The other night I was reading the newest issue of “Esquire” and there was a brief interview with comedian and actor Tim Allen.  IG saw me reading the piece and asked me about him.  I’m not sure why, but I read him the part where Allen refers to his first night in jail and the resulting three years he spent in California’s DOC for cocaine possession conviction.

“He went to prison?  How old was he?”  IG asked me.  I told him he was in his twenties and explained how he started honing his comic skills in prison as a means of passing time and protecting himself.  IG grew quiet.  “Larry, can I tell you something real personal?” he asked.  “Sure,” I replied.  “When I was in high school I did a couple of plays.  I wanted to be an actor.  That was my dream.  Then I got locked up.  I won’t ever be an actor.”
“Why not?” I asked.  “Why can’t you be an actor?  Why does your conviction have to define your future?  Why can’t you dream?”

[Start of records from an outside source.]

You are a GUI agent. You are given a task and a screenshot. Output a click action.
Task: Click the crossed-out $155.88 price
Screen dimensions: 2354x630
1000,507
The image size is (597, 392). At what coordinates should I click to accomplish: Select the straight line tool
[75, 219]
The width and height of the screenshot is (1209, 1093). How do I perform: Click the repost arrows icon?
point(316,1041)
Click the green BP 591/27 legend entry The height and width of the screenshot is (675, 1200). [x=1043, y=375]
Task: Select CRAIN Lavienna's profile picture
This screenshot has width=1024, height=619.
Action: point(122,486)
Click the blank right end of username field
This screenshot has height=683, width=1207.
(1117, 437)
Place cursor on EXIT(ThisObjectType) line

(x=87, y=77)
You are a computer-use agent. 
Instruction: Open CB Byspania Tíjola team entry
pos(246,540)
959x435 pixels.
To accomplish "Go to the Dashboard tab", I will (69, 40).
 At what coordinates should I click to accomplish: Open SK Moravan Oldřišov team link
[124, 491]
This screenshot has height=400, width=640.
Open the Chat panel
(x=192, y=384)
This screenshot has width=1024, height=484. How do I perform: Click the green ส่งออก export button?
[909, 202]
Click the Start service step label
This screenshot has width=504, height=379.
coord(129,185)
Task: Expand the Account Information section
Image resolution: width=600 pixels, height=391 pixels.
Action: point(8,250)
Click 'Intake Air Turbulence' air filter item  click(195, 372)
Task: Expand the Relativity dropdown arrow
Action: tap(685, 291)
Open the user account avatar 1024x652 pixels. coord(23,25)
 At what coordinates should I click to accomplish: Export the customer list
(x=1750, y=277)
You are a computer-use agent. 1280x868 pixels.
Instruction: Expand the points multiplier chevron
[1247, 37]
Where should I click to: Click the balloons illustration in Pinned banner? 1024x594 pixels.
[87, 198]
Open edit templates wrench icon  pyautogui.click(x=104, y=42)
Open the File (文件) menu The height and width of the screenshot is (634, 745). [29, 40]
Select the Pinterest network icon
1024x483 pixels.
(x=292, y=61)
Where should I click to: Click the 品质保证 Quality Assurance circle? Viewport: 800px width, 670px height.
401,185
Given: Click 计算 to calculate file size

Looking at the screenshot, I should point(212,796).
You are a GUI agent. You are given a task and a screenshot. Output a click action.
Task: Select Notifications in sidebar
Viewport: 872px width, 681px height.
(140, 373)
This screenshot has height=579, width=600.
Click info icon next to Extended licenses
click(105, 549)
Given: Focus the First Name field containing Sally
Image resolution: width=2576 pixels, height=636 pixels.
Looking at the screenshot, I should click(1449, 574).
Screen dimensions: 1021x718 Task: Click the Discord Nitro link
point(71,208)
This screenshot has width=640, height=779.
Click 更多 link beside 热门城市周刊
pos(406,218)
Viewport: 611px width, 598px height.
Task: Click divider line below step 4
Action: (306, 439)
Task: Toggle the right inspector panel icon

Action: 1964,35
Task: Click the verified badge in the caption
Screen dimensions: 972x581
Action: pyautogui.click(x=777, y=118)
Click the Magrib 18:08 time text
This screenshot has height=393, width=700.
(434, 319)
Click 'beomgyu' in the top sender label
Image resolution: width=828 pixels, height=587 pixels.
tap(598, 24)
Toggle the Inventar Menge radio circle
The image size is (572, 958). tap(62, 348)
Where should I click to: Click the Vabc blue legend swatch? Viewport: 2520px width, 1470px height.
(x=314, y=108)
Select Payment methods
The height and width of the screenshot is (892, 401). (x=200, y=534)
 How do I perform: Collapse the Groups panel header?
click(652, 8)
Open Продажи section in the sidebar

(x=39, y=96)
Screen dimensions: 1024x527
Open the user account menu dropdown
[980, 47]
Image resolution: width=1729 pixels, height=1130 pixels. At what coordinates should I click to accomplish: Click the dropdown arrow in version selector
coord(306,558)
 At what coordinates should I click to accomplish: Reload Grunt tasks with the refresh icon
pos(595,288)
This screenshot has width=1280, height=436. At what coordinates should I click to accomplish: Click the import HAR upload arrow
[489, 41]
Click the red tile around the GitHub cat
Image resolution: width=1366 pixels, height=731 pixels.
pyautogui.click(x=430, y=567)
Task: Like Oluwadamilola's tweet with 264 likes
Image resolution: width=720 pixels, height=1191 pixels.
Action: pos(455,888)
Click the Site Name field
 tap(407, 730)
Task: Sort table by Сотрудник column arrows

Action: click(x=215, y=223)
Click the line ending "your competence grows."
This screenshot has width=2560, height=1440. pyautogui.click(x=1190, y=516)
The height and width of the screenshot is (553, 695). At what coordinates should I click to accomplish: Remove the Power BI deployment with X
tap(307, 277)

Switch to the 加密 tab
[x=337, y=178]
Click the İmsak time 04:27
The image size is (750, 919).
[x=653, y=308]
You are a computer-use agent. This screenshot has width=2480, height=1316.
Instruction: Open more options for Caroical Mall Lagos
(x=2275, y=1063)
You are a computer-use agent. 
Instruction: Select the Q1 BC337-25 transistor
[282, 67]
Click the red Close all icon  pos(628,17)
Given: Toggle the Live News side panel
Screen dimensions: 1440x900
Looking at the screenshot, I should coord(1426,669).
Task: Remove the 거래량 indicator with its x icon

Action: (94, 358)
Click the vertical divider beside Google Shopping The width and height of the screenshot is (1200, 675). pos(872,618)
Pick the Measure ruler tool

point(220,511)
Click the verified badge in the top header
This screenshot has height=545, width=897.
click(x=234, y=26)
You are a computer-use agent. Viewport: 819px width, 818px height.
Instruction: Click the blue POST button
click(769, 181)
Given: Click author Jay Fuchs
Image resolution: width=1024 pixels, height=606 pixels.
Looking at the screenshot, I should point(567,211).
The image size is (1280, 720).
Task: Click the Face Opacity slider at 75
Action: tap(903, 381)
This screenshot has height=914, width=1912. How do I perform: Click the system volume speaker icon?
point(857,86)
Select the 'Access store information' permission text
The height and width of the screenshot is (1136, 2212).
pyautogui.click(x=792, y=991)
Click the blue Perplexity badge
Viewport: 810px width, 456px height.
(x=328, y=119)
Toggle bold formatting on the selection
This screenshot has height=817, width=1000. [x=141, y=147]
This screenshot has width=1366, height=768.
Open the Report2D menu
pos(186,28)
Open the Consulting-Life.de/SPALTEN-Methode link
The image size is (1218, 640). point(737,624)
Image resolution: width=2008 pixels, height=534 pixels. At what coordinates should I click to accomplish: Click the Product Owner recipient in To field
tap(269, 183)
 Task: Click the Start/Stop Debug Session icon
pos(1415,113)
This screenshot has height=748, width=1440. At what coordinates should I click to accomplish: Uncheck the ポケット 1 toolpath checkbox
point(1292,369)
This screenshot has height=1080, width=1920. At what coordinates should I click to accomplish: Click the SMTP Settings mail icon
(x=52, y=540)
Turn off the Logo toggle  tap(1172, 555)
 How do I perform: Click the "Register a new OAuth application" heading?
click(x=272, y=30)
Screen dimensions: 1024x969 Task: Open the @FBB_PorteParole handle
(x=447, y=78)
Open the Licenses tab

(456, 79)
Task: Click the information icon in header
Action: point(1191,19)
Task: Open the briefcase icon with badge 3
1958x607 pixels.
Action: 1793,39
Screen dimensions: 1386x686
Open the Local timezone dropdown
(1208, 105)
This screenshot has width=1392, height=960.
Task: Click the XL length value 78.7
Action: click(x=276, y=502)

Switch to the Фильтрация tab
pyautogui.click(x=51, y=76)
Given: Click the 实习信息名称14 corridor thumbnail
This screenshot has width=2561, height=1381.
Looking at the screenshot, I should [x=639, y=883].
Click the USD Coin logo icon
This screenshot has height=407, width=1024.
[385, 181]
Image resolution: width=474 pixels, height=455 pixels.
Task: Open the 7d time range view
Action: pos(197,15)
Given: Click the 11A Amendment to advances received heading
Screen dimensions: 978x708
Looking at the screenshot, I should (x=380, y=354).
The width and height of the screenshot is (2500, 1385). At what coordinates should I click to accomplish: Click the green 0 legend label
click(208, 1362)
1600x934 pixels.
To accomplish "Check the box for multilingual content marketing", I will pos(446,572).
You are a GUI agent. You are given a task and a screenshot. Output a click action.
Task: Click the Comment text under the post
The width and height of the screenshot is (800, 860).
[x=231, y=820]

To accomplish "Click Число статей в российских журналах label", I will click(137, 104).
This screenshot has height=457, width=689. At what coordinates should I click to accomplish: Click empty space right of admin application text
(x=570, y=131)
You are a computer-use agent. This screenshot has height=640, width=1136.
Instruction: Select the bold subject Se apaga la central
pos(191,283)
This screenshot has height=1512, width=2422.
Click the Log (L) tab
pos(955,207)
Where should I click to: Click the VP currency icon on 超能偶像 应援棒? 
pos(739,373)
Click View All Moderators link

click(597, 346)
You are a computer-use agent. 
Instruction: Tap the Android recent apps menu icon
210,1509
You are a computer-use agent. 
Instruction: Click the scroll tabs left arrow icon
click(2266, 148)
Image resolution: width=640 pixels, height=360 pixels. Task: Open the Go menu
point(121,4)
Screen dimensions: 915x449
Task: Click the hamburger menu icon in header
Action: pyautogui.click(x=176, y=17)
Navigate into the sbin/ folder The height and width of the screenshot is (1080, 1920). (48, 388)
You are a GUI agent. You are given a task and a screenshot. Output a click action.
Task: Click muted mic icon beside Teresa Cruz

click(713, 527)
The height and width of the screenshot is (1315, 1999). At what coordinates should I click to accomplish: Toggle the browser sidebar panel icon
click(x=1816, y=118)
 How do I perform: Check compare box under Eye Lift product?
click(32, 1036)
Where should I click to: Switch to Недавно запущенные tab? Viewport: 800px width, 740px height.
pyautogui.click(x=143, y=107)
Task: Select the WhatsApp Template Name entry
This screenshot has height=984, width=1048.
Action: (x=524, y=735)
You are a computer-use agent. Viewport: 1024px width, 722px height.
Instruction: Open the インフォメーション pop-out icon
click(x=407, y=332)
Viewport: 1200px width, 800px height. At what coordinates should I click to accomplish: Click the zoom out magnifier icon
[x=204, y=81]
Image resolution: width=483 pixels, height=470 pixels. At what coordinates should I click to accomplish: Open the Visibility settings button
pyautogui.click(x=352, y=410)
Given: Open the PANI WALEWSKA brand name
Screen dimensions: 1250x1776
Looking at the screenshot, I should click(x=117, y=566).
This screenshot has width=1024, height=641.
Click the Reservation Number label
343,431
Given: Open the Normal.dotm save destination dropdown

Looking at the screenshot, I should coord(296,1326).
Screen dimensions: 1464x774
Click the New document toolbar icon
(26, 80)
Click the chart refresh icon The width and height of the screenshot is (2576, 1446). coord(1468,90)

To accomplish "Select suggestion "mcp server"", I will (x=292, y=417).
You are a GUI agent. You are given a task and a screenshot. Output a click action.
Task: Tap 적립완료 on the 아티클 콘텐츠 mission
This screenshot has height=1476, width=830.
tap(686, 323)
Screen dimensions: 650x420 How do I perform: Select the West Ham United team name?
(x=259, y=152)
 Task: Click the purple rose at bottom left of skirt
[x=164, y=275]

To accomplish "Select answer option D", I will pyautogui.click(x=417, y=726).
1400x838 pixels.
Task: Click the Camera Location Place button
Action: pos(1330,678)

Nothing is more destructive, nothing more harmful, than giving up your dreams.  I know from personal experience.  I also know a prison sentence doesn’t have to be the end.  It can be a beginning. 
One of the biggest hurdles I face dealing with the guys in this college program is overcoming their belief that no one will give them a chance as a felon.  Unfortunately, the evidence supports their view.  Virginia may lead the nation in discriminatory practices toward convicted felons after release.

And still there is hope.  For a long time I agonized over my future.  Perhaps it was the words I read in a letter from my ex:  “You’re a convicted felon.  You have a huge restitution order against you.  You have no home, no money, no future.  You’re not much of a catch.”  For more nights than I wish to recall I lay awake wondering what would become of me.  I’d be homeless, I thought, living under a highway overpass, alone, unloved, with nothing.
And then something happened.  And I remembered my dreams, dreams I put aside for years.  And, I realized, I could come back.

Guys in here think I’m a hopeless optimist.  Maybe I am.  It doesn’t mean I’m not scared or there aren’t days (and nights) that I don’t cry out “God, what will become of me?”  And a day doesn’t go by than I’m not lonely and loneliness is as bad as hopelessness.  I told IG I decided I would endure, I would persevere.  And as the words came out of my mouth I realized I was talking to IG about faith.
IG and I made a plan.  We’re writing to some colleges to get information about theatre degrees and looking for someone willing to mentor him.  I realized dreams don’t have to die.  No matter these men’s circumstances they still can follow their dreams. 





The African-American poet Langston Hughes said it best,
“What happens to a dream deferred?
does it dry up
like a raisin in the sun?”

No one should have their dreams dry up.